◆ What is needed ◆
Word for word, restate each of the records below.

◆ Material supplied ◆

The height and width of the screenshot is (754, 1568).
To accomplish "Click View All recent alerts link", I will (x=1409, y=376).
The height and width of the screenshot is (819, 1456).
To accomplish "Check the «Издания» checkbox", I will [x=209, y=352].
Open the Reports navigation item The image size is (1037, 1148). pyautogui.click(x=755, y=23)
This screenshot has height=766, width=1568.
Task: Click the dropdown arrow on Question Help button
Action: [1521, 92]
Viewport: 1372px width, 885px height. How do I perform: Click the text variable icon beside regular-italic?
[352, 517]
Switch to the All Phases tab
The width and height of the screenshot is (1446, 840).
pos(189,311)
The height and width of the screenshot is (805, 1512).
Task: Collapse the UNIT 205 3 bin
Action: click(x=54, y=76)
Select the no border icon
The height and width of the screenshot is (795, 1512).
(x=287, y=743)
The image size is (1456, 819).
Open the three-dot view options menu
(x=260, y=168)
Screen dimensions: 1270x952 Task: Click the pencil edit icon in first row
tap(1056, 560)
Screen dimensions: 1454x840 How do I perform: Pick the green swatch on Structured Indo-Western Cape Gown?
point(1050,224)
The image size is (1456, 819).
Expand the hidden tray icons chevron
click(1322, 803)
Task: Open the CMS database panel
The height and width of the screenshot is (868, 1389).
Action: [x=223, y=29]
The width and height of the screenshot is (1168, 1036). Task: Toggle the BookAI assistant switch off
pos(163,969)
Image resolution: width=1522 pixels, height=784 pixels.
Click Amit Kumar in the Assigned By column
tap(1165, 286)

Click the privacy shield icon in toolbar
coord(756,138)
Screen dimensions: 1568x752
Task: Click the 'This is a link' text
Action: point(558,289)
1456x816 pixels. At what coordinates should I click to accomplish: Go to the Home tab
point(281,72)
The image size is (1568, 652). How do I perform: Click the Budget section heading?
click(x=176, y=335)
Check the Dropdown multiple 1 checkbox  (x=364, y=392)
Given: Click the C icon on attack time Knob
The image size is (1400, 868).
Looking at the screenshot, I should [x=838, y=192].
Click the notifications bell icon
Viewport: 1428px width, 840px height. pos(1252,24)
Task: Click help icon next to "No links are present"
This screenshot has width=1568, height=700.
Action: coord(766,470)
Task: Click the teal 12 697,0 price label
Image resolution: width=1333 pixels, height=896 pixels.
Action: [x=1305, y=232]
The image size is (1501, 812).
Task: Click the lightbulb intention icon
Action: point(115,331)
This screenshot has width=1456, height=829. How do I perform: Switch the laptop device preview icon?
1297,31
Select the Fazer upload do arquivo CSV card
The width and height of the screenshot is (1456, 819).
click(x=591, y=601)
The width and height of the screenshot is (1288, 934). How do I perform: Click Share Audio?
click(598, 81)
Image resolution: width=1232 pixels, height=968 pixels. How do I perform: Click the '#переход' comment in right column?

◆ Task result ◆
The height and width of the screenshot is (754, 1568).
To accomplish "Click View All recent alerts link", I will (x=1409, y=376).
The height and width of the screenshot is (819, 1456).
To accomplish "Check the «Издания» checkbox", I will [x=209, y=352].
Open the Reports navigation item The image size is (1037, 1148). pyautogui.click(x=755, y=23)
This screenshot has height=766, width=1568.
Task: Click the dropdown arrow on Question Help button
Action: [1521, 92]
Viewport: 1372px width, 885px height. How do I perform: Click the text variable icon beside regular-italic?
[352, 517]
Switch to the All Phases tab
The width and height of the screenshot is (1446, 840).
pos(189,311)
The height and width of the screenshot is (805, 1512).
Task: Collapse the UNIT 205 3 bin
Action: click(x=54, y=76)
Select the no border icon
The height and width of the screenshot is (795, 1512).
(x=287, y=743)
The image size is (1456, 819).
Open the three-dot view options menu
(x=260, y=168)
Screen dimensions: 1270x952 Task: Click the pencil edit icon in first row
tap(1056, 560)
Screen dimensions: 1454x840 How do I perform: Pick the green swatch on Structured Indo-Western Cape Gown?
point(1050,224)
The image size is (1456, 819).
Expand the hidden tray icons chevron
click(1322, 803)
Task: Open the CMS database panel
The height and width of the screenshot is (868, 1389).
Action: [x=223, y=29]
The width and height of the screenshot is (1168, 1036). Task: Toggle the BookAI assistant switch off
pos(163,969)
Image resolution: width=1522 pixels, height=784 pixels.
Click Amit Kumar in the Assigned By column
tap(1165, 286)

Click the privacy shield icon in toolbar
coord(756,138)
Screen dimensions: 1568x752
Task: Click the 'This is a link' text
Action: point(558,289)
1456x816 pixels. At what coordinates should I click to accomplish: Go to the Home tab
point(281,72)
The image size is (1568, 652). How do I perform: Click the Budget section heading?
click(x=176, y=335)
Check the Dropdown multiple 1 checkbox  (x=364, y=392)
Given: Click the C icon on attack time Knob
The image size is (1400, 868).
Looking at the screenshot, I should [x=838, y=192].
Click the notifications bell icon
Viewport: 1428px width, 840px height. pos(1252,24)
Task: Click help icon next to "No links are present"
This screenshot has width=1568, height=700.
Action: coord(766,470)
Task: Click the teal 12 697,0 price label
Image resolution: width=1333 pixels, height=896 pixels.
Action: [x=1305, y=232]
The image size is (1501, 812).
Task: Click the lightbulb intention icon
Action: point(115,331)
This screenshot has width=1456, height=829. How do I perform: Switch the laptop device preview icon?
1297,31
Select the Fazer upload do arquivo CSV card
The width and height of the screenshot is (1456, 819).
click(x=591, y=601)
The width and height of the screenshot is (1288, 934). How do I perform: Click Share Audio?
click(598, 81)
Image resolution: width=1232 pixels, height=968 pixels. How do I perform: Click the '#переход' comment in right column?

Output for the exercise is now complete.